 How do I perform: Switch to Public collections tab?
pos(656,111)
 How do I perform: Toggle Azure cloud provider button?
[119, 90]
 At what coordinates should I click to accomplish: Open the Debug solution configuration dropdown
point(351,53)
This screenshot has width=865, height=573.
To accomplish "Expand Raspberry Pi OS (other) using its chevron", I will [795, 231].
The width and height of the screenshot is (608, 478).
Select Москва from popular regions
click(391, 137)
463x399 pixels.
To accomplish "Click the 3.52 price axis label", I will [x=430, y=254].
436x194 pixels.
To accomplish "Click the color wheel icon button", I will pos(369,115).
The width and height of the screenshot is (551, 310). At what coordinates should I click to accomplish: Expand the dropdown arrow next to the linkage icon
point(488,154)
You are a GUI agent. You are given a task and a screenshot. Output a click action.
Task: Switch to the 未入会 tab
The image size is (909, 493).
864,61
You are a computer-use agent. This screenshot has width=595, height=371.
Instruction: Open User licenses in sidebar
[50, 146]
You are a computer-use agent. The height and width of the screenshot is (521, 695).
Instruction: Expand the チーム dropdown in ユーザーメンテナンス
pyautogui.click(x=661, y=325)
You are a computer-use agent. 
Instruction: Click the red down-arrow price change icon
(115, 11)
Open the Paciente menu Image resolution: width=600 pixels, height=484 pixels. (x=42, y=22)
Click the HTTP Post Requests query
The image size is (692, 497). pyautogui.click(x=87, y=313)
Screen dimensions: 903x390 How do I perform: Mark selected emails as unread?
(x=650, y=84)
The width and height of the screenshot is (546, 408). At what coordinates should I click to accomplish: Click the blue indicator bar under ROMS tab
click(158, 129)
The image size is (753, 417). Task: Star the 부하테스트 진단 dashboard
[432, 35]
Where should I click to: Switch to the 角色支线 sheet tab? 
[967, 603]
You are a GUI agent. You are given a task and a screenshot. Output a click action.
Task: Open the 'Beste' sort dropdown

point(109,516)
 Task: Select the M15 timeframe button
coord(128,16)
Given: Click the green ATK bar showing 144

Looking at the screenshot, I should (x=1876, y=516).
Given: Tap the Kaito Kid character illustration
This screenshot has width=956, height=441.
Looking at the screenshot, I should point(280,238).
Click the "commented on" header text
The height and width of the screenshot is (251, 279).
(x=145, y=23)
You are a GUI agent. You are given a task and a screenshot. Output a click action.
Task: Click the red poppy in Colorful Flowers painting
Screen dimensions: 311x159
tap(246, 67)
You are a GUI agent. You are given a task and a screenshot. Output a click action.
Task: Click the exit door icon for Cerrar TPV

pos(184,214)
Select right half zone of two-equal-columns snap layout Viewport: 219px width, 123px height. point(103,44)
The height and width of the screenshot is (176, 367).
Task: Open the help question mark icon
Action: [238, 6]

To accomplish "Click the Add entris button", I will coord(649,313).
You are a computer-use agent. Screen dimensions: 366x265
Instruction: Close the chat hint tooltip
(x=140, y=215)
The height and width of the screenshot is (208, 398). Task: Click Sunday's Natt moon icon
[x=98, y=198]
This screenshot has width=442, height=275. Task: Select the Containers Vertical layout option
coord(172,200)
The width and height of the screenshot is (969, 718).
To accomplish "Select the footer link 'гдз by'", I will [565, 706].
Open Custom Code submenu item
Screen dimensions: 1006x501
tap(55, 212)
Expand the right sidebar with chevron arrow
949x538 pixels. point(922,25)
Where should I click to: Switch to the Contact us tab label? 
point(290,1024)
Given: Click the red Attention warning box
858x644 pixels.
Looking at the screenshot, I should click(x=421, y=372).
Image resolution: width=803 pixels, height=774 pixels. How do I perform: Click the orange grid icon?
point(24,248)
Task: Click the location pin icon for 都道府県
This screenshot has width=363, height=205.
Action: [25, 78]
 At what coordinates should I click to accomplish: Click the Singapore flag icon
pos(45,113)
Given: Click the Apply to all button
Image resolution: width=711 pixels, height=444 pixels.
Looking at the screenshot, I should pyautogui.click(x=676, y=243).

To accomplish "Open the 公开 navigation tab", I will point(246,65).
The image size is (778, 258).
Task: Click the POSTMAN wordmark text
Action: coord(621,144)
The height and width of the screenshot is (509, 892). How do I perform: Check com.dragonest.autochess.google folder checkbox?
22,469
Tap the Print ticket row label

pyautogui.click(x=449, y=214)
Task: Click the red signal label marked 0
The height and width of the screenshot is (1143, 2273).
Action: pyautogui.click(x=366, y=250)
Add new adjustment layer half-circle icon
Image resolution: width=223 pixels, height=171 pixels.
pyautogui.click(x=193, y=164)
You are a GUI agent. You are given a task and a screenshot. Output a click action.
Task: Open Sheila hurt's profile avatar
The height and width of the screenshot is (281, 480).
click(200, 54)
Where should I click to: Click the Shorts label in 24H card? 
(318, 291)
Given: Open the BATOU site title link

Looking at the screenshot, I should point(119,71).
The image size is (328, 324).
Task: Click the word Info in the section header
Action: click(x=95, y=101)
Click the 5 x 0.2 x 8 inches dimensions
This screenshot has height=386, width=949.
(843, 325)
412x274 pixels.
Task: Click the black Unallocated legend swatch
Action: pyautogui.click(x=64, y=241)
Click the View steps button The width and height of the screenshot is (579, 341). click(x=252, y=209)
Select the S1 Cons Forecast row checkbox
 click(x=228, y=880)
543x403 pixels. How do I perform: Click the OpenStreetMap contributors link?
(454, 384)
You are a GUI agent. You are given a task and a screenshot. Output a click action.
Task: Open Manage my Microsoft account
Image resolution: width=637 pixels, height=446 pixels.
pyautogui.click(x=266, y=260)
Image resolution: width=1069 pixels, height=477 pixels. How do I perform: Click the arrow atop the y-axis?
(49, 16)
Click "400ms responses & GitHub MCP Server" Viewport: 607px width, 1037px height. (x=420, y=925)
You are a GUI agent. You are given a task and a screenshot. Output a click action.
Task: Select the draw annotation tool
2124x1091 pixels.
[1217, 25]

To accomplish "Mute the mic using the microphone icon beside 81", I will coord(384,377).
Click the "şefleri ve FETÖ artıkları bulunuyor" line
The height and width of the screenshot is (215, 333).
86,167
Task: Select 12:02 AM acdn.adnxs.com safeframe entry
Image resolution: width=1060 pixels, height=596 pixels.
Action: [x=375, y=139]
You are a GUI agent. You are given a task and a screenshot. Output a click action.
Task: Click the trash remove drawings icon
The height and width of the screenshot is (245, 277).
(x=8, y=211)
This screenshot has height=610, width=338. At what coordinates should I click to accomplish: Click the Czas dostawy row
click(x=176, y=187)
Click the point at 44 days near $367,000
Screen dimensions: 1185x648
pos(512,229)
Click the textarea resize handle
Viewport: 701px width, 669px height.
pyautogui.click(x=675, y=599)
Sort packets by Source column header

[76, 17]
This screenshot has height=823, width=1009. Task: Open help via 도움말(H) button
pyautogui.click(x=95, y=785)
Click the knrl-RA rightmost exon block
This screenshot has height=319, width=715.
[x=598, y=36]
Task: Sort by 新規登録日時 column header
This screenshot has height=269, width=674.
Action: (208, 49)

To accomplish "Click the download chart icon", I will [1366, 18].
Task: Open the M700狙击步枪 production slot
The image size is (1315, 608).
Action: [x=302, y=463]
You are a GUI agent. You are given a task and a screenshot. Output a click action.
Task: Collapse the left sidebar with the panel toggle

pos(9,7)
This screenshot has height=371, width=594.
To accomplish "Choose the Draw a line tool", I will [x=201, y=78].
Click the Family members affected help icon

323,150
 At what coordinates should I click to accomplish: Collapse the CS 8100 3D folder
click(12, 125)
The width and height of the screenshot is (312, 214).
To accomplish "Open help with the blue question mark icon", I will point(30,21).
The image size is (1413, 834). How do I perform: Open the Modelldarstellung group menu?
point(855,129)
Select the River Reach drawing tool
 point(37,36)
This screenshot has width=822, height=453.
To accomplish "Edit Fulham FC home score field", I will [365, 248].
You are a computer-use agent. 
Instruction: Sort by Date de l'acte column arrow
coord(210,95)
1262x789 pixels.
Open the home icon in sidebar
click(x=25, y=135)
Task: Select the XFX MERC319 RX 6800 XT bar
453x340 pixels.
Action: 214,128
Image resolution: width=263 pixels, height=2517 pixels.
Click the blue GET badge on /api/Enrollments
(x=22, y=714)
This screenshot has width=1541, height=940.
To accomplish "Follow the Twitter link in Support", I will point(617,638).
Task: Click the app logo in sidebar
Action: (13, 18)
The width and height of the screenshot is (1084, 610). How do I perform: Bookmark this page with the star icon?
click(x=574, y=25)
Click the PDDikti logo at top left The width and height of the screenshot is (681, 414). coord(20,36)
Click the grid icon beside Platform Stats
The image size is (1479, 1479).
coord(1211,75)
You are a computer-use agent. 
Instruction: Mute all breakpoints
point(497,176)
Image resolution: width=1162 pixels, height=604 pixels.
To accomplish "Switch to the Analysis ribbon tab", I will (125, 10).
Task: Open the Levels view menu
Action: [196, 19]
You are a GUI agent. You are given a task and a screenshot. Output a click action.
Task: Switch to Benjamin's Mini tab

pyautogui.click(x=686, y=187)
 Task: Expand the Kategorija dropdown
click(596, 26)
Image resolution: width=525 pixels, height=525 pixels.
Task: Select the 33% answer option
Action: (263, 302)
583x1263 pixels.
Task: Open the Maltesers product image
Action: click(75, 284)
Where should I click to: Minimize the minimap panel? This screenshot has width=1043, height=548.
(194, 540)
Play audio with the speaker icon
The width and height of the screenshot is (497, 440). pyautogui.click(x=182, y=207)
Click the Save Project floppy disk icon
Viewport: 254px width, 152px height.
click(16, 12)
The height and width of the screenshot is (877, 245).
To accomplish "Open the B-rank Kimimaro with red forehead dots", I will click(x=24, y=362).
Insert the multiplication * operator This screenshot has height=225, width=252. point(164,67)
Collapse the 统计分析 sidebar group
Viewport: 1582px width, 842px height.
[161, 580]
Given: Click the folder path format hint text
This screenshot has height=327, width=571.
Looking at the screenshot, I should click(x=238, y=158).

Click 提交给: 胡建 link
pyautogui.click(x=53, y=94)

[Do this]
Find every line in the entries above that contains the string "checkbox" and copy each such line in full. Matching is case-sensitive.

[Answer to this problem]
The height and width of the screenshot is (509, 892). How do I perform: Check com.dragonest.autochess.google folder checkbox?
Select the S1 Cons Forecast row checkbox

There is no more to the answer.